Темное пятно в тени. Пещера.
Ловушка? Нет, никого. Пусто.
Внутри не так жарко. Он наконец-то скрыт от солнечных лучей.
В пещере ни звука. И однако, она не пуста. Кто здесь?
Я здесь.
Здесь кто-то есть! Он не должен тут оставаться. Это опасно.
Нет, не опасно. Здесь я смогу с тобой говорить. Сюда ты сможешь прийти.
Внутри только песок. Везде и всюду песок. Ни следа влаги. Ни следа жизни. Все здесь выжжено. Надо отдохнуть.
Он так устал…
* * *
12 августа 2204 ОВ[40]
Во рту у Танкреда привкус песка.
Наверняка песчинки попали и в горло, потому что ему дико хочется откашляться. Но придется сдержаться любой ценой, если он не хочет наделать шума. Распластавшись на животе на склоне дюны, он боится лишь одного: вдохнуть по оплошности еще песчинок и рефлекторно закашляться.

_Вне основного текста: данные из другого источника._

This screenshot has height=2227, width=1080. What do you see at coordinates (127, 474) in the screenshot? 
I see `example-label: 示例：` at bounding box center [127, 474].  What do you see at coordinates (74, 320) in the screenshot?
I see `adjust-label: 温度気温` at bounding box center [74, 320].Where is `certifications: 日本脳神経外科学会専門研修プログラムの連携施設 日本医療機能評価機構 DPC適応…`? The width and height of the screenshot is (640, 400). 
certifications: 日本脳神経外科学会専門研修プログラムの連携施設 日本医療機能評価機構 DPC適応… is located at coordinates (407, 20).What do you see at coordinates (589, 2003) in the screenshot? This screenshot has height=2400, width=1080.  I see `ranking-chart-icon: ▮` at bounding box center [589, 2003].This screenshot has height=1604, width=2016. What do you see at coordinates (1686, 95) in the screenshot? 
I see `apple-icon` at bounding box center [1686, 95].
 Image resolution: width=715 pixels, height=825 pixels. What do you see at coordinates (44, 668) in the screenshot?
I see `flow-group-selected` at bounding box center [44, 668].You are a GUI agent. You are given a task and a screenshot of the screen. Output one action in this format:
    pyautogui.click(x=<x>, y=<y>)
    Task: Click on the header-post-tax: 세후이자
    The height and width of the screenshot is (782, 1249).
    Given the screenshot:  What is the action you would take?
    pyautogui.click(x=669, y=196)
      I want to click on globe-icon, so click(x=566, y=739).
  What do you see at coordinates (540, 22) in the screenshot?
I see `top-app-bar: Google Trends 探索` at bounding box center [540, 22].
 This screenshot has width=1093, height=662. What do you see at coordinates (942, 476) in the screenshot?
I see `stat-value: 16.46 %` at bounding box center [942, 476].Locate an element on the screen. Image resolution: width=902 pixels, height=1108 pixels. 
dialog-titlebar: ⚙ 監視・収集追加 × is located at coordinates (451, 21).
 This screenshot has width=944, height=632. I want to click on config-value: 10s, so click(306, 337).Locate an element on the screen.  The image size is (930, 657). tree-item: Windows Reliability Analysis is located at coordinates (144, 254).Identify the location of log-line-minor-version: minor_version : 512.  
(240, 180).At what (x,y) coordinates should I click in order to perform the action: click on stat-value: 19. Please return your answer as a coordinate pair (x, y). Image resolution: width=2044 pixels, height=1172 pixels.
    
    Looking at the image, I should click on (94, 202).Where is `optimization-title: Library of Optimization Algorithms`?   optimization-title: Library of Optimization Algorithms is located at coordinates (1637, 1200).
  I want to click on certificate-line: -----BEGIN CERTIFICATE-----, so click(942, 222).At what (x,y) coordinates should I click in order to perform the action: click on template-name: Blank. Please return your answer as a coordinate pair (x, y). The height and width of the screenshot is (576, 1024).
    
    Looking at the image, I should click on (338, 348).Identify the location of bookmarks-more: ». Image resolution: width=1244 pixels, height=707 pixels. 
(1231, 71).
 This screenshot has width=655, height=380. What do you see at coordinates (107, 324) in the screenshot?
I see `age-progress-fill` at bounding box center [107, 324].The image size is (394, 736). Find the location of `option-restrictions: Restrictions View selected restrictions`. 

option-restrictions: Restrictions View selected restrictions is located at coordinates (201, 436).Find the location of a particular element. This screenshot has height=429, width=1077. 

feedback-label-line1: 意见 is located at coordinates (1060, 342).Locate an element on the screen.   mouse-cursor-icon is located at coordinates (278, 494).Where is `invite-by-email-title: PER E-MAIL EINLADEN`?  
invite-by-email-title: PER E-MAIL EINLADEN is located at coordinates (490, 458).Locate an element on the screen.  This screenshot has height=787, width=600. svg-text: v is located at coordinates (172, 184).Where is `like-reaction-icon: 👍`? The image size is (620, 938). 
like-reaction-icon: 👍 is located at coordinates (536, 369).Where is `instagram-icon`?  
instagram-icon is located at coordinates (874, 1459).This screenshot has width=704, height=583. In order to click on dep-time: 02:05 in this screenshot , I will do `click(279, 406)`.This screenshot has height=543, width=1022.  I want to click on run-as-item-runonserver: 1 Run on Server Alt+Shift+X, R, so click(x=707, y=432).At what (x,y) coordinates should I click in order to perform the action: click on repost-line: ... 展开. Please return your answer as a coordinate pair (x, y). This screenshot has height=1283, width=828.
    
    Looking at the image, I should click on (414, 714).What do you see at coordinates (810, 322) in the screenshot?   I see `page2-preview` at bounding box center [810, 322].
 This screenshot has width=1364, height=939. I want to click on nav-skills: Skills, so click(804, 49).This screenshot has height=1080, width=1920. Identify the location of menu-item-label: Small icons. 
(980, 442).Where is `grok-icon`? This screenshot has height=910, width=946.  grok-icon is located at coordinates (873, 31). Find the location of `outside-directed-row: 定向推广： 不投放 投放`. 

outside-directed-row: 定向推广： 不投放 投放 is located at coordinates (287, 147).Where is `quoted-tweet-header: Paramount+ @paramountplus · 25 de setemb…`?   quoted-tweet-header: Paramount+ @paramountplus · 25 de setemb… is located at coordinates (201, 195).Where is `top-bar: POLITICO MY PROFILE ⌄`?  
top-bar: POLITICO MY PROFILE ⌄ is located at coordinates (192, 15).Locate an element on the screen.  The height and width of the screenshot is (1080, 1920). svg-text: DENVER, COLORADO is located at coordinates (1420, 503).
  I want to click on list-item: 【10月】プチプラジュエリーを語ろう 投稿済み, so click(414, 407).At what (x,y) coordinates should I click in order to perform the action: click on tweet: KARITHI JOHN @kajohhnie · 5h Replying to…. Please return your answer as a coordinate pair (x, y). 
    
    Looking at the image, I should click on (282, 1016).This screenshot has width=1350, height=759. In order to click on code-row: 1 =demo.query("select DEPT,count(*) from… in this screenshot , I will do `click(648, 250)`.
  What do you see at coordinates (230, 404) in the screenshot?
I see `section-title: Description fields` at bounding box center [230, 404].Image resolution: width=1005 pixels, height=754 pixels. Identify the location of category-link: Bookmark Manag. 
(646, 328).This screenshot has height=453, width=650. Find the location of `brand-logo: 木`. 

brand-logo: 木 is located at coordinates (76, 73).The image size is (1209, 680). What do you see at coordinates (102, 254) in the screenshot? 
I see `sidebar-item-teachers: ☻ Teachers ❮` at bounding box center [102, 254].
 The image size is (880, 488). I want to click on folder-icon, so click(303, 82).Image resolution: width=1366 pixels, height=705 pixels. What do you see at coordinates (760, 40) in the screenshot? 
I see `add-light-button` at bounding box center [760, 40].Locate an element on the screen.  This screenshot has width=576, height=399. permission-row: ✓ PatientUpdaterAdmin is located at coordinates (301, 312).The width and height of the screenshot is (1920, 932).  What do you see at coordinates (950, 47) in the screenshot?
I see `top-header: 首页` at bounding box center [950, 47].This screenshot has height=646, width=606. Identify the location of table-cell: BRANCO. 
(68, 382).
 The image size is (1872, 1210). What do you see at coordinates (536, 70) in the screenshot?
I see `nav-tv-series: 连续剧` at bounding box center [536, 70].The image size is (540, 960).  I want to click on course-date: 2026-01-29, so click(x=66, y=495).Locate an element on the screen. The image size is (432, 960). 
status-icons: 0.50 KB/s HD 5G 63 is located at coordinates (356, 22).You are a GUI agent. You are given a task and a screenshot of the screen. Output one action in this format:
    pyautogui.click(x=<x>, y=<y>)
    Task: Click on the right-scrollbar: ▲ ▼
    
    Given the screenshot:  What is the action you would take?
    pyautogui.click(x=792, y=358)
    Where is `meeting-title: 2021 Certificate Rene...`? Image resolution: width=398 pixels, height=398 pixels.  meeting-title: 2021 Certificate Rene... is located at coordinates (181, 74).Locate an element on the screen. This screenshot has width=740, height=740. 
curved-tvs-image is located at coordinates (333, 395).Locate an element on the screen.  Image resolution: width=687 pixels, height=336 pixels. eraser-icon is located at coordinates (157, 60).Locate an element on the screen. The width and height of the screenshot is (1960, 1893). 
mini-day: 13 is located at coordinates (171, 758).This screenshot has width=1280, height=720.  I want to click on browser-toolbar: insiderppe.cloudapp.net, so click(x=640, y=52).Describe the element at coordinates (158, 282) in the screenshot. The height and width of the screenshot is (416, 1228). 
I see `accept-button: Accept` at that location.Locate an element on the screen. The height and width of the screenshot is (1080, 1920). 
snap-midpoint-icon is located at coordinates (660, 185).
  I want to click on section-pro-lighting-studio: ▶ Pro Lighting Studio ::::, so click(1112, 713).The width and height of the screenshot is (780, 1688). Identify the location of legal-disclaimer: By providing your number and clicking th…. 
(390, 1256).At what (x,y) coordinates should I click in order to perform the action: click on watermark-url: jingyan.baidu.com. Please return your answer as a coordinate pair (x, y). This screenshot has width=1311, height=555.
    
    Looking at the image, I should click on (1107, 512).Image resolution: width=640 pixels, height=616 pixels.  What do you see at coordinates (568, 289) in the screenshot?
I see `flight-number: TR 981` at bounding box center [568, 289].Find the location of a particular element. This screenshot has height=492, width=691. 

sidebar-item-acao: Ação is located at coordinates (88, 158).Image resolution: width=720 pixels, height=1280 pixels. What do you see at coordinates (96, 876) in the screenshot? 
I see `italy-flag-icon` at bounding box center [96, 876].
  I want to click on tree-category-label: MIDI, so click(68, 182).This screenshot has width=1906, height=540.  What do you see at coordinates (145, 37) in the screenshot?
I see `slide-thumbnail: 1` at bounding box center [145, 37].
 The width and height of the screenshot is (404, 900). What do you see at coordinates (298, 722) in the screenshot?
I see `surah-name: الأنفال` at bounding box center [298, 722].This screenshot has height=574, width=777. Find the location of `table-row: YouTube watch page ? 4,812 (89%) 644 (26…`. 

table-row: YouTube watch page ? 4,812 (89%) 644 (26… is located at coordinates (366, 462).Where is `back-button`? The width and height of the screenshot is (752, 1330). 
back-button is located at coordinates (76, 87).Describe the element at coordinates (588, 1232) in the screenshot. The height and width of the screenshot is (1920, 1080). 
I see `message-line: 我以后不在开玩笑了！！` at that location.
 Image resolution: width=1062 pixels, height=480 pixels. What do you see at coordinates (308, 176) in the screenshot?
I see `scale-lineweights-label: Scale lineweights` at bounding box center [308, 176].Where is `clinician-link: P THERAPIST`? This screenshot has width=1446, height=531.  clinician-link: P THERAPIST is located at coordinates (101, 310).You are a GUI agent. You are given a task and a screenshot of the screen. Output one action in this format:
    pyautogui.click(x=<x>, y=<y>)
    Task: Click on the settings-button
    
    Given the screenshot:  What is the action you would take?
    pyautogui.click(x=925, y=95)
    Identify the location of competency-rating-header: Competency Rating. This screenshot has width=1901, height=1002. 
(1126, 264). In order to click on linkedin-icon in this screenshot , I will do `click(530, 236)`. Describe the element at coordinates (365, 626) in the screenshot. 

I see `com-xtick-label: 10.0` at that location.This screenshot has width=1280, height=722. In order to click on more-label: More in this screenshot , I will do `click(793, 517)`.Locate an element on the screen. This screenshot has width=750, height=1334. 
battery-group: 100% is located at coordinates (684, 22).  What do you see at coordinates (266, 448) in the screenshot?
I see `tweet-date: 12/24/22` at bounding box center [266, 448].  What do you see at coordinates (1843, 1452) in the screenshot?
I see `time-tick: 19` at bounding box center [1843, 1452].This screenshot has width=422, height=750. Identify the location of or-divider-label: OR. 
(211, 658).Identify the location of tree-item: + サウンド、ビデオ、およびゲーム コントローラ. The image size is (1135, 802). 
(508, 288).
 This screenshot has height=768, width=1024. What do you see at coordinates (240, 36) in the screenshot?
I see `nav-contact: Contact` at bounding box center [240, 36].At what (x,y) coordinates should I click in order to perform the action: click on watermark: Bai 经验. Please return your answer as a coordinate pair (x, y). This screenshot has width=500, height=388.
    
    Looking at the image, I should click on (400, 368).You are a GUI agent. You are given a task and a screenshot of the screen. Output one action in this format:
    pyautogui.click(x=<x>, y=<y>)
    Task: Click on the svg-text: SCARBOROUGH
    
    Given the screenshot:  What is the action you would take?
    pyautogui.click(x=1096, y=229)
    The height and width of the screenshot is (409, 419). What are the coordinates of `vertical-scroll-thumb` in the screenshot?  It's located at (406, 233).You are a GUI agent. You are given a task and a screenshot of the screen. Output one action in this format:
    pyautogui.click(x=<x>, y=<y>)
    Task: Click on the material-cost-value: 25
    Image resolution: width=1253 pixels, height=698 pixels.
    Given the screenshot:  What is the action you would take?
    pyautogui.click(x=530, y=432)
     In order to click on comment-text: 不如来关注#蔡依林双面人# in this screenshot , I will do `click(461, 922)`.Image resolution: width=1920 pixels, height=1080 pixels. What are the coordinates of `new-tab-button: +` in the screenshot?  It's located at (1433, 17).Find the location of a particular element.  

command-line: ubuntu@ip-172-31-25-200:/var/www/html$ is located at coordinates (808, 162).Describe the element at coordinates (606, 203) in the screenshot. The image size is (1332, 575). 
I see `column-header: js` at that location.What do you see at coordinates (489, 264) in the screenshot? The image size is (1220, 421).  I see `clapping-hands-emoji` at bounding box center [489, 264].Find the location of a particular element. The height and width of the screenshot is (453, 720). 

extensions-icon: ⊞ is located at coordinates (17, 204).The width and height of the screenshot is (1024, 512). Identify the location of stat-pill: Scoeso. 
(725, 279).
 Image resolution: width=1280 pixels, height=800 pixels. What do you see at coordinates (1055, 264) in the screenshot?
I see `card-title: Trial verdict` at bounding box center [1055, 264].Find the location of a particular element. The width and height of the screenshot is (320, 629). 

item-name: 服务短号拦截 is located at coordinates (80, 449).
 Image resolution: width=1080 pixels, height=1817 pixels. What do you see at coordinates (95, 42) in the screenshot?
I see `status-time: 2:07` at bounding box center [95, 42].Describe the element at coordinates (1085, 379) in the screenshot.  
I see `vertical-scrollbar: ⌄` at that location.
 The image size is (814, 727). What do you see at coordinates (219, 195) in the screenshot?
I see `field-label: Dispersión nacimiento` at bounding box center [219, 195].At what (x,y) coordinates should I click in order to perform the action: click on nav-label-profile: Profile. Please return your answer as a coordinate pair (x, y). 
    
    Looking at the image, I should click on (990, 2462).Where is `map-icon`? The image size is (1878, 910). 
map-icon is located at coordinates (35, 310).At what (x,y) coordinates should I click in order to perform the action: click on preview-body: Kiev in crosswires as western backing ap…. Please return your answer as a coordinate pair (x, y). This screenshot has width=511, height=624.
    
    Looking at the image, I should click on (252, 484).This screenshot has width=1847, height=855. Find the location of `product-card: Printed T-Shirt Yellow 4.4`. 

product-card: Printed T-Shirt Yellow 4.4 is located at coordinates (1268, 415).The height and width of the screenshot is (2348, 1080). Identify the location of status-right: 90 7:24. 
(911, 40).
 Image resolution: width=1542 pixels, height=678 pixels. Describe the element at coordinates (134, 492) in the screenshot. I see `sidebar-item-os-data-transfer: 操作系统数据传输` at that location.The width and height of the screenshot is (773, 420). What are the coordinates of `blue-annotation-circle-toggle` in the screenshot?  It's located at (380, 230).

Чтобы добраться сюда, им пришлось долгие минуты ползти под палящим солнцем, таща на себе оружие и обильно потея в полном обмундировании, и теперь лица всех двадцати человек первого подразделения 78-го искажала гримаса страдания. Температура на уровне почвы была настоящей пыткой. Если порыв ветра время от времени и вздымал облачко песка, этого в любом случае не хватало, чтобы охладить перегретые тела. Они на несколько мгновений остановились передохнуть, но совсем скоро им предстояло продолжить медленное продвижение по этой пустыне.
Лежащий слева от Танкреда Льето казался совершенно спокойным и вроде бы нимало не страдал от изнурительной жары. Чуть ли не завидуя той легкости, с которой молодой человек переносил окружающую среду, Танкред спросил себя, придет ли день, когда он увидит этого парня выбившимся из сил. Его мысли прервал шепот Энгельберта:
– Мой лейтенант, у меня сигнал.
Танкред перевернулся на спину, чтобы подставить солнцу другую половину тела, и перенес свое внимание на подползшего поближе Энгельберта. У него был характерный затуманенный взгляд оператора, который обращается к кому-то, продолжая отслеживать тактические данные, отражаемые через ИЛС[41], – наложение на забрале его шлема. Полчаса назад, когда они только начали свой путь ползком, он переключил вывод спутниковых данных dirSat[42] на забрало, чтобы свернуть экран на нагрудной пластине. Спутник засек вражескую группу, медленно перемещающуюся в двухстах метрах от их позиции. Отделение продолжало неспешно ползти, стараясь приблизиться к врагу в полной тишине.